Plusieurs commentaires ont souligné que certains des produits annoncés ont plusieurs mois de retard. « Vous devriez avoir honte d'annoncer ce riz qui était prévu pour le mois de juin et nous sommes déjà à la fin juillet, prêt à entrer dans août », a écrit Osmany Toledo Álvarez.
D'autres utilisateurs ont signalé que le pois dont la distribution est maintenant annoncée par le MINCIN correspond, en réalité, à la quota de février.
La quantité de riz attribuée à Camagüey a également suscité un mécontentement. Alors que d'autres provinces recevront une plus grande quantité de dons chinois —jusqu'à huit livres par personne à Las Tunas, Holguín et Granma, et cinq à Santiago de Cuba— les habitants de Camagüey n'obtiendront que trois livres.
«Pourquoi 3 livres alors que dans d'autres provinces c'est 5 ? Est-ce de la discrimination ?», a demandé une utilisatrice. Une autre a affirmé que le don original prévoyait huit livres par personne et a commenté ironiquement : «Ils ont volé les cinq autres».
Un internaute a remis en question le message officiel avec une critique directe envers le Gouvernement : « La politique de Cuba est la politique du "bien paraître". Nous savons que trois livres ne suffisent pas, nous savons que donner les petits pois de février en juillet est une absurdité... Au final, ils se moquent de savoir si les gens mangent ou non ; ce qui les intéresse, c'est de donner l'information et de passer pour les bons. »
Les plaintes ne se limitaient pas à Camagüey. Depuis Santiago de Cuba, une utilisatrice a dénoncé que les cigares de la liste « brillent par leur absence depuis des mois » et qu'ils ne peuvent être trouvés que sur le marché informel, où une boîte coûte 500 pesos.
La situation reflète la détérioration continue du système de distribution d'État.
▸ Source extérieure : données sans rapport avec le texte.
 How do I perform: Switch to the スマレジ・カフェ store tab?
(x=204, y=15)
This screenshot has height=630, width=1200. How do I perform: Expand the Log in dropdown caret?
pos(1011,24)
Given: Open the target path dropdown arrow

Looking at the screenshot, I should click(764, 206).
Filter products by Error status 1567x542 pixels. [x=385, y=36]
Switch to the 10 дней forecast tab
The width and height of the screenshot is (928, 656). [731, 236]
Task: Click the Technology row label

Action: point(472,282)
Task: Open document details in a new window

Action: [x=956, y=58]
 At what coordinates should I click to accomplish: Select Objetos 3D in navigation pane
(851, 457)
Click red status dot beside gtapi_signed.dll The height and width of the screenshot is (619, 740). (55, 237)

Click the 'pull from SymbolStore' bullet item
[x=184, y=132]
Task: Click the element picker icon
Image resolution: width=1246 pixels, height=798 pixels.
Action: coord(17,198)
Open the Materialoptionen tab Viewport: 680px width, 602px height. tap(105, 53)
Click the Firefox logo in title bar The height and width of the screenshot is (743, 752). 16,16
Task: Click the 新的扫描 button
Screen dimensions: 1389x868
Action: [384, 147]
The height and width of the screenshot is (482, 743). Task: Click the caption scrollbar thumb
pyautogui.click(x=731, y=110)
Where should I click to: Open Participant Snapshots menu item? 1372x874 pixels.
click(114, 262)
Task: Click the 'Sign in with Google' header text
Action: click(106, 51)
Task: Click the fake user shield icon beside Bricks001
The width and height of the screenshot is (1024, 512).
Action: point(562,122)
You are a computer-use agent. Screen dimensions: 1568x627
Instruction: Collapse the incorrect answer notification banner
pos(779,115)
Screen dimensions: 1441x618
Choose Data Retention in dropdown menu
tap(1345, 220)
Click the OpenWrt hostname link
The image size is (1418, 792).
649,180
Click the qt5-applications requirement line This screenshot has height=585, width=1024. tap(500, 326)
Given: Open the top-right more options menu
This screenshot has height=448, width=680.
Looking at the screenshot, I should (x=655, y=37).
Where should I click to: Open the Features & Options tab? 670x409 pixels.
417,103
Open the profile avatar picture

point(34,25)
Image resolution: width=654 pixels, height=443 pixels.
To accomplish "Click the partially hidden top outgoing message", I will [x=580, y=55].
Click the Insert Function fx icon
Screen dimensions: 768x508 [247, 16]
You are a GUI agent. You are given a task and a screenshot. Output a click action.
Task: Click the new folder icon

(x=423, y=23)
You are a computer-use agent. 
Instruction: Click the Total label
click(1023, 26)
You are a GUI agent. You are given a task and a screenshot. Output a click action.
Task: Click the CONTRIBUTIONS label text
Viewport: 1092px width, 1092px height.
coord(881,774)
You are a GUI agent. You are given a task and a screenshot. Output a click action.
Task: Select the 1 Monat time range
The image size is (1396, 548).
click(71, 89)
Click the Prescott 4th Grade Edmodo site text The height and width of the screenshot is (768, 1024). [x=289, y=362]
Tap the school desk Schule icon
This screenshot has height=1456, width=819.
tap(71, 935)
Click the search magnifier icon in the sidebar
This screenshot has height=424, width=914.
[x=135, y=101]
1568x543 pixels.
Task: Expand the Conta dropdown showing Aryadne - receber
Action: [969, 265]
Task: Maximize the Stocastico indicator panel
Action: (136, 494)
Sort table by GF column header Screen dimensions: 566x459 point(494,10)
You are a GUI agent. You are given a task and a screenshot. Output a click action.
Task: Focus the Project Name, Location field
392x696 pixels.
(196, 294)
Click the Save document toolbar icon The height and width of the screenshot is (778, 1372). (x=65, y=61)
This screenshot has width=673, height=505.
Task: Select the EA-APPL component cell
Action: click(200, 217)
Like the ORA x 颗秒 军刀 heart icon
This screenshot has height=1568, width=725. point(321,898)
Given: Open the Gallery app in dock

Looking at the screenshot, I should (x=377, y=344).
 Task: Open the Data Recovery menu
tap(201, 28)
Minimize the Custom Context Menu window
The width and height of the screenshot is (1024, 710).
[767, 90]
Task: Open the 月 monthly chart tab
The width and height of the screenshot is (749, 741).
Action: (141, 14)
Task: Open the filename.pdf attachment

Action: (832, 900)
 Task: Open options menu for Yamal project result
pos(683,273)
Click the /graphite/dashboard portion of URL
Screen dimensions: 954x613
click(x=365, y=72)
En mai, les autorités de Camagüey ont reconnu la vente de pâte à dents périmée dans les magasins et ont assuré qu'elle pouvait être utilisée « sans risques ». Peu après, le ministre de l'Industrie Alimentaire a admis à la télévision d'État qu'en 2026, il n'a pas été possible de garantir la distribution de produits comme l'huile, le poulet et le yaourt, tandis que le café n'est arrivé qu'une seule fois à La Havane.
Le MINCIN attribue les retards à la pénurie de carburant pour transporter les aliments depuis les ports et les centres de stockage. Néanmoins, les interruptions dans la livraison du panier de base sont devenues une constante à travers le pays.
L'incertitude a encore augmenté le 18 juin dernier, lorsque Miguel Díaz-Canel a annoncé que le carnet de rationnement ne sera plus universel et se concentrera sur les retraités, les familles avec des enfants souffrant de maladies chroniques et les personnes considérées comme vulnérables, une réforme qui représente la plus grande réduction du système de rationnement depuis sa création en 1962.